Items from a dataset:
»»
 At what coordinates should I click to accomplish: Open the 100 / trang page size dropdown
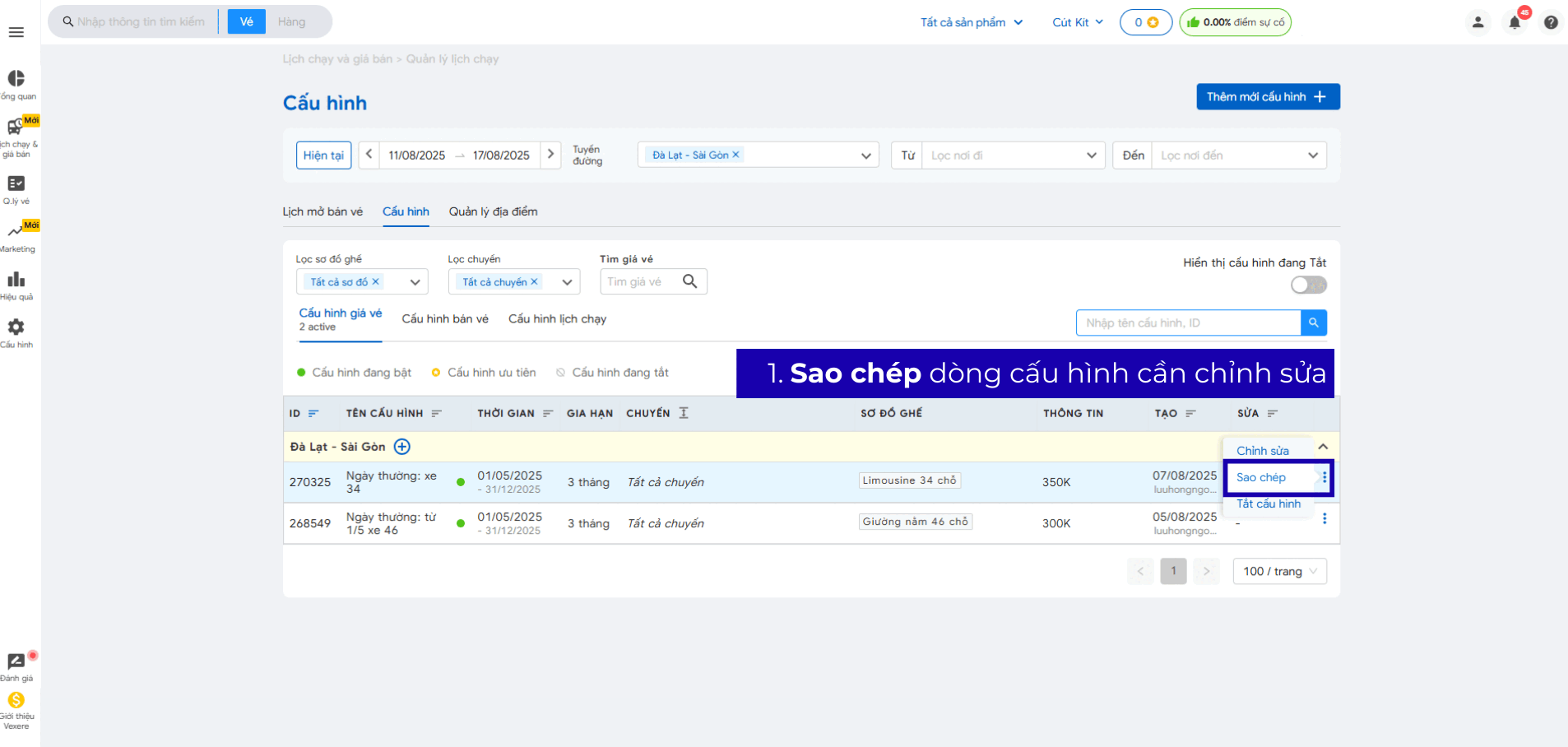coord(1279,571)
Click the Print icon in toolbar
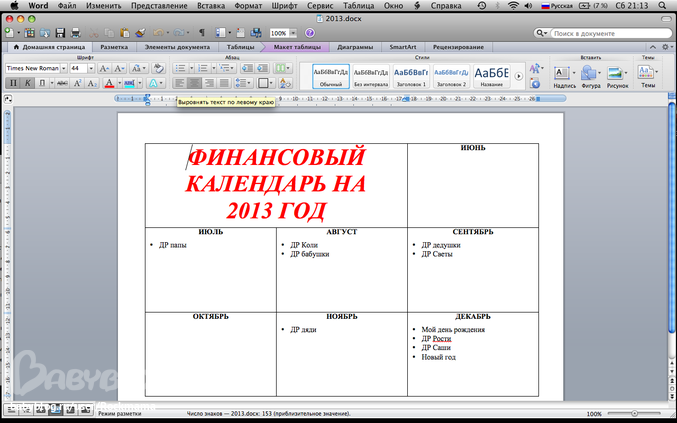The image size is (677, 423). (77, 33)
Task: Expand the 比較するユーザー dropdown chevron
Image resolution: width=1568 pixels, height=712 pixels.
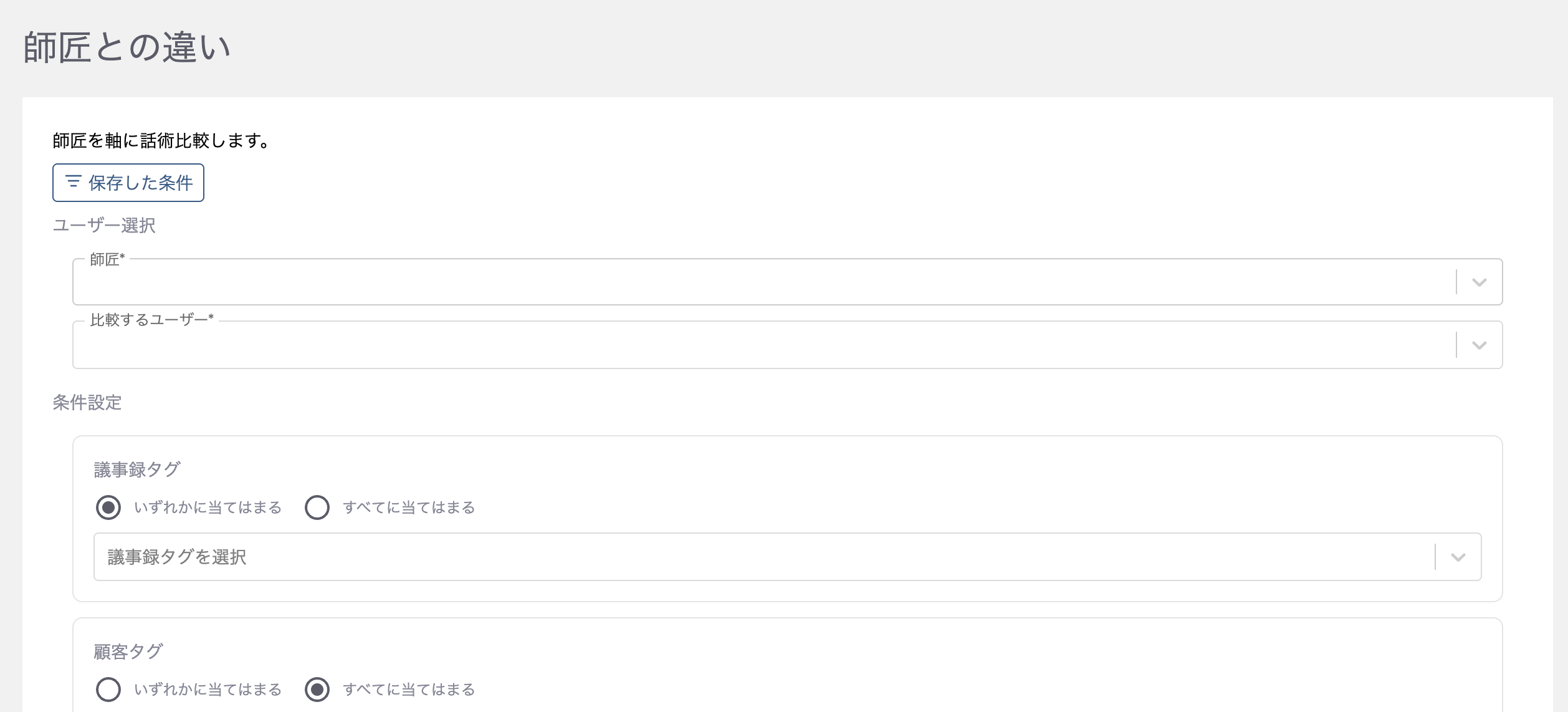Action: 1479,345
««
EXERCISE:
The copy starts at the line holding "Image resolution: width=1568" and ends at the last line of the records above. Transcribe those lines exactly, pictures excluded.

REPLY TO THE EXERCISE:
Image resolution: width=1568 pixels, height=712 pixels.
Action: 1479,345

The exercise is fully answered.